There are moments in a republic’s life when its governing institutions choose efficiency over democracy. Dec. 10, 2015, when India’s Supreme Court upheld the constitutionality of a state law barring wide swaths of the population from contesting elections for village and district councils, was one such moment.
That day the court endorsed a law passed by Haryana, a small state bordering on Delhi, in September 2015. The Haryana Panchayati Raj (Amendment) Act disqualifies from local political office citizens who have been formally charged with serious crimes, citizens who are behind on loan payments to rural cooperative banks, citizens who haven’t paid their electricity bills, citizens who don’t have a functional lavatory at home and citizens who lack certain educational qualifications. (All these people may still vote.)
The stipulation that men running for local office should have high school diplomas and that women and Dalit candidates should have completed middle school was the most controversial part of the amendment, because it would disqualify about one half of Haryana’s rural voters. For that reason, the Supreme Court’s recent decision upholding the law, “Rajbala and Others vs. the State of Haryana and Others,” is a landmark in conservative jurisprudence and a dangerous departure from the ideal of a participatory democracy.
It is also a deviation from the Indian republic’s original idea of itself. Immediately after independence in 1947, the constituent assembly debated whether educational requirements should apply to either voters or political representatives. It decided against both options, prizing universal suffrage and political inclusiveness over any other consideration. Given that back then India’s literacy rate hovered around 12 percent, this was a heroic bet on mass democracy.
And it paid off: India has had more than six decades of stable, elected governance.
So why, then, would the Haryana legislature try to fix something that wasn’t broken? And it’s not just Haryana: Rajasthan, a much larger state, passed a bill with similar educational requirements last March.
The attorney general of Haryana argued before the Supreme Court that the state’s government wanted “model representatives for local self-government for better administrative efficiency.” Literate — as well as debt-free and toilet-endowed etc. — representatives would not only set an example for rural fellow-citizens, the argument went; they would also make better administrators.

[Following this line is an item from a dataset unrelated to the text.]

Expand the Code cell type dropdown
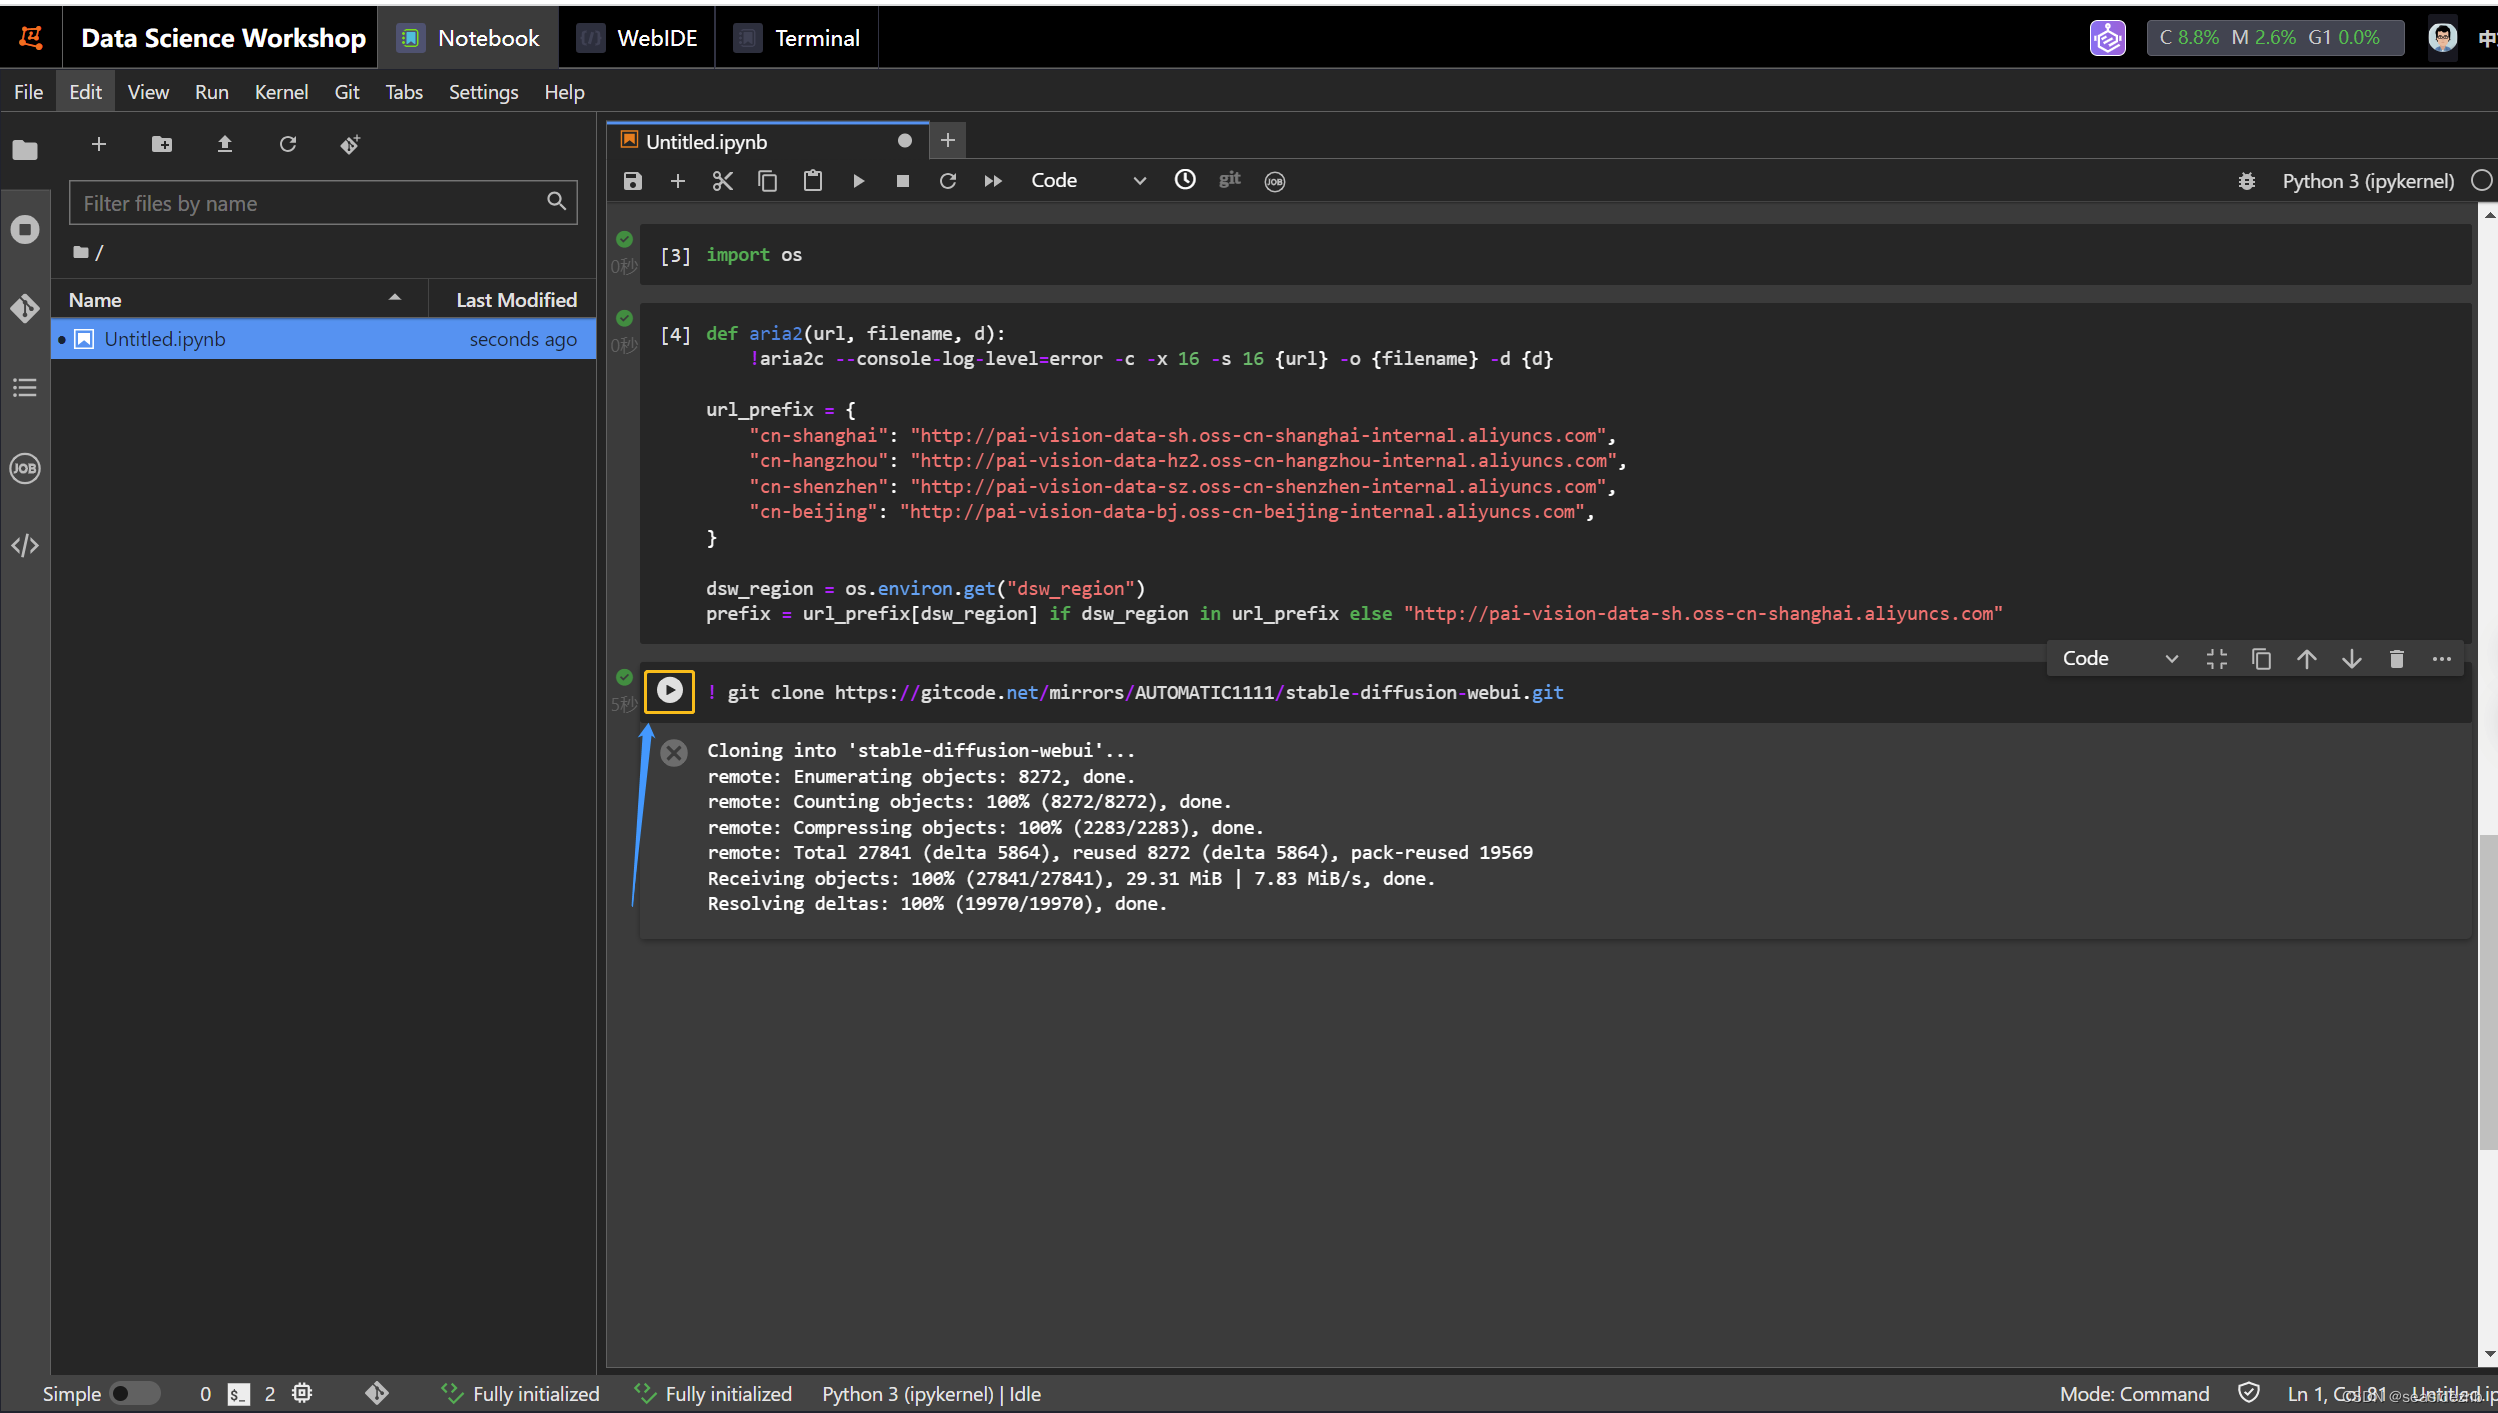This screenshot has width=2498, height=1413. (x=2117, y=657)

There are two major problems with this claim, and both were presented to the Supreme Court by the petitioners in the case, three women in office who would have been ineligible for their posts under the amended law. The first problem is inconsistency. Under the new law, a citizen in Haryana must meet a much higher educational requirement to run for the lowest tier of local government than to contest elections for the state legislature or even the national Parliament.
The second problem is that the law, in effect, punishes the poorer half of Haryana’s population for the failure of both state and national authorities to provide free education to all Indians.
Yet the two-judge bench of the Supreme Court, citing judicial restraint, stated that it was its business to examine not the wisdom of the bill, but only its constitutionality: The judges would strike down the law only if the Haryana legislature had exceeded its authority in passing it, or if the law violated the fundamental right to equality of those it targeted by discriminating against them in ways that were arbitrary or irrational.
The judges decided the law passed muster because, given the importance of education to good administration, it was reasonable to exclude from office anyone with insufficient education. And if the principle of exclusion was sound at all, it did not matter how many people would be excluded — or that most of those excluded would be the poor, particularly poor women and poor Dalits.
Never mind, either, that the 73rd Amendment of the Constitution, which created the legal basis for village councils, bemoaned the “insufficient representation of weaker sections like Scheduled Castes, Scheduled Tribes and women.” Or that in the same judgment in which they defended the educational exclusion on principle rather than effect, the same judges upheld the Haryana law’s provision disqualifying debtors on grounds that it would affect only a minuscule segment of the population. (The indebted, they reasoned, were unlikely to contest expensive elections.)
The inconsistencies in this decision should be reason enough for the case to be re-examined by a larger bench of the Supreme Court. Another reason is the decision’s possible seismic aftereffects: It opens the door to other attempts to qualify Indians’ right to contest elections.
In a poor country like India the educated and the debt-free are, by definition, better off than those who are not educated or have debt. To designate the first as exemplary, or credit them with superior moral will, is to imply that the others are feckless and unwilling to improve themselves. In fact, those others are simply poor. And to limit the poor’s access to office is to say that they deserve to vote but only for their betters, an attitude more appropriate to the 19th century than the 21st.
It is significant that Haryana and Rajasthan, the two states that have pioneered the education exclusion, are ruled by the Bharatiya Janata Party, India’s principal right-wing party. Populist in idiom rather than intent, the B.J.P. appears to be using these two states as laboratories in which to test the chances of a broader conservative move to limit the political participation of the poor.
This vision of solid citizens leading the shiftless poor toward civic virtue is un-republican: It constrains liberty, corrodes equality and mocks fraternity. The founders of the Indian republic categorically rejected such paternalism; it should not be smuggled in today through the backdoor of local government.
Mukul Kesavan teaches history at Jamia Millia Islamia, in New Delhi, and is a columnist for The Telegraph.